Since I opened the shop, I’ve completely neglected my home garden and houseplants. Some of the houseplants are hanging on by a thread and are crying out for help, my vegetable garden is overtaken by barnyard grass and bindweed, and I harvested cucumbers like slimy land mines. My Rosa glauca finally has rose rosette and I haven’t been out there to remove and burn it and I really, really should. When customers say, “Oh, I bet you have great houseplants at home!” I stifle a guffaw and tell them the truth. I did have nice plants at home and then I opened a shop and everything went cattywampus.

They laugh and then put a second, third or fifth plant on the counter because now we are the same, we are both murderers of houseplants and buyers of more.

Once I let them know that I’m probably killing eight things while we stand here and chat, their posture relaxes and they start to spill their own dark houseplant horror stories. I tell them that once I left an 8-ft. Norfolk Pine outside to die while the temps dipped because I was too worn out to care that year. Their faces soften and lean in. “Do tell!” their eyes say. Oh, I have done some MURDER, I tell them.

And then I tell them this fable: Imagine a huge sliding scale of plants; on one end is a $4 grocery store bouquet of alstroemeria and on the far other side is a Giant Sequoia. I explain to them that a houseplant is sooo much closer to the cut flowers than the Sequoia, and they begin to see the light.

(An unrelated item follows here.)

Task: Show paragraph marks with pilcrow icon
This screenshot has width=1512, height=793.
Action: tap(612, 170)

I tell them I fully understand that killing a plant feels terrible. However, A) if you start composting, it dulls the pain and B) I am proud to work in this amazing industry of greenhouses and growers all over the world. When you buy plants you’re supporting the human that planted a seed or cutting months or even years ago to make this plant, or the soul who has had to water it every day since then, the trucker who hauled it up here from Florida or the wholesaler who has an encyclopedic knowledge of every plant in their care, or ME, a pain in the aster shop mama.

It’s like “abracadabra” or “open sesame.” They had never thought of it before and it turns out they do very much want to vote with their dollarbucks for what we do, daily.

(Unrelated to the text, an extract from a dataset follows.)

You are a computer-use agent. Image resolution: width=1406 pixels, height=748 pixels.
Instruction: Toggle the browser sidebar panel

So like any sane shopkeeper, I’ve started stocking items for the plant murderer. I have “sorry your plant died, murderer” greeting cards and pencils and a ton of fun stickers referencing horticultural death. There’s a cat peeking over foliage and the words “plant killa” and a few that riff on fiddle leaf figs being little more than ticking time bombs.

I like setting this expectation that houseplants are here for a good time, not for a long time, and that can be good. I bring their attention back to the fair price point and it isn’t that they mind the cost, it’s that they’re down on themselves about killing plants. I tell them to continue their killing streak and come back and see me because now you get to try something new and not only support me, a local business, but a network of people who sweat more than the shopper could even imagine. Do it for the terminally dehydrated, I add.

I tell them that I’ve got 31 flavors of plants (at least!) and I won’t hold it against you if you want to try each one. GP


Amanda Thomsen is a funky, punky garden writer and author. Her blog is planted at KissMyAster.com and you can follow her on Facebook, Twitter AND Instagram @KissMyAster.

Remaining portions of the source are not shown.